## Problem description
Your job is to return every line in the data holding the string "computer".

(Data items)
▬▬▬▬▬▬

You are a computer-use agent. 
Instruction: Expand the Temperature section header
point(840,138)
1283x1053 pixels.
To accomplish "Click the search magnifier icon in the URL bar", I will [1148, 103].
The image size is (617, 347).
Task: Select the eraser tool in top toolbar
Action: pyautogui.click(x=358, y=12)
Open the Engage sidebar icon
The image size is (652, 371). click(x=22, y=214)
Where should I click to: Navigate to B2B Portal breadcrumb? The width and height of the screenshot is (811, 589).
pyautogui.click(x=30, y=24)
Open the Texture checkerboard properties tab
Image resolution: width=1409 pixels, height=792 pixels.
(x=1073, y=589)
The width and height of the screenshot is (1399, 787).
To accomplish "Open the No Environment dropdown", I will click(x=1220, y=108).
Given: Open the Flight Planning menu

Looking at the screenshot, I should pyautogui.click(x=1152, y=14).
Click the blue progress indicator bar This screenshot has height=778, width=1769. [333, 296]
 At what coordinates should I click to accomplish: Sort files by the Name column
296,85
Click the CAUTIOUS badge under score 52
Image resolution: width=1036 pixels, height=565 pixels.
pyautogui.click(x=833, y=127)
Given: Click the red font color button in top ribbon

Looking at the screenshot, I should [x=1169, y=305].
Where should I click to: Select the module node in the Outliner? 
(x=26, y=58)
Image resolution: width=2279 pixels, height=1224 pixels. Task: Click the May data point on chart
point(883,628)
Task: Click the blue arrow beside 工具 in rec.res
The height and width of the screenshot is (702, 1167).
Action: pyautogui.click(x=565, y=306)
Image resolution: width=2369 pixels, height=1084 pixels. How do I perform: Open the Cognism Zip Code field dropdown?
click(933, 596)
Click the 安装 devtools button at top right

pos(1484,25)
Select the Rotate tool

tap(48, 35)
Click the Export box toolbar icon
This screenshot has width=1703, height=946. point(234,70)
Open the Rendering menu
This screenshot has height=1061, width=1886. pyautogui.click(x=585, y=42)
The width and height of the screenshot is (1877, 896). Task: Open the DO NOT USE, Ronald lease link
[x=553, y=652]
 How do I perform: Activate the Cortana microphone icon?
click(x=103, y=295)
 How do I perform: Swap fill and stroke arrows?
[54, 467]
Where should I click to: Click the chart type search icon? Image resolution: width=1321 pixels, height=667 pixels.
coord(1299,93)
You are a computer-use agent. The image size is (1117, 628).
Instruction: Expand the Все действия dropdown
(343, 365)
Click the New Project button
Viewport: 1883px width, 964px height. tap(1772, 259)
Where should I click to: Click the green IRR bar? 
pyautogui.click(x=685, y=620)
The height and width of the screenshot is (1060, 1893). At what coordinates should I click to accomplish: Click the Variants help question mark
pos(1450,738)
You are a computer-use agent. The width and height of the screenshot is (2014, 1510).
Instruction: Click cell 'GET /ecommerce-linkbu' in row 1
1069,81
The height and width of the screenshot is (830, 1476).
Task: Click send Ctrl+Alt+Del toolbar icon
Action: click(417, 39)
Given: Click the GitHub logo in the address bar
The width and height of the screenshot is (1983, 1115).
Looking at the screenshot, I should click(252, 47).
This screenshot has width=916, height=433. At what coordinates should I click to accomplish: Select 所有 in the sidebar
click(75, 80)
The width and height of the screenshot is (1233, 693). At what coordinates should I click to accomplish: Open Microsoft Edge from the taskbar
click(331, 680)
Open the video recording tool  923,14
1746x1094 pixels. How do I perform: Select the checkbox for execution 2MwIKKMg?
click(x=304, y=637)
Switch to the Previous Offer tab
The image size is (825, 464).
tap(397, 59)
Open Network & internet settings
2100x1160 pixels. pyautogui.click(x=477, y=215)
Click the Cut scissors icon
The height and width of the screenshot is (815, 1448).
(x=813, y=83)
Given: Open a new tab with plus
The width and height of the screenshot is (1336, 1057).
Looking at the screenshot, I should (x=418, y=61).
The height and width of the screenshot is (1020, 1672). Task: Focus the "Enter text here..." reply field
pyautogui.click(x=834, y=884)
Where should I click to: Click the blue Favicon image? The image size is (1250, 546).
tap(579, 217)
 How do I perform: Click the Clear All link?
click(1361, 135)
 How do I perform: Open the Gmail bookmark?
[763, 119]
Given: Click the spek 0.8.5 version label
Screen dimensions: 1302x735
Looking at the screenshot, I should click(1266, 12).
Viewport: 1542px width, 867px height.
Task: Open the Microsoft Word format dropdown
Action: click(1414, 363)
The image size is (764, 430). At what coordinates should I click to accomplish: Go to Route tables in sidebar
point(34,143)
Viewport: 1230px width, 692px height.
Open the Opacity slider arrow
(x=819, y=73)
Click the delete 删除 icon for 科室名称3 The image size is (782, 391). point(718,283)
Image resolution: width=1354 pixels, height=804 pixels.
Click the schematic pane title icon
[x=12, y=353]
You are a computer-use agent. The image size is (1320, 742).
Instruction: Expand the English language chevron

▬▬▬▬▬▬

## Finished exercise
You are a computer-use agent. 
You are a computer-use agent. The image size is (1117, 628).
You are a computer-use agent. The width and height of the screenshot is (2014, 1510).
You are a computer-use agent. The image size is (1320, 742).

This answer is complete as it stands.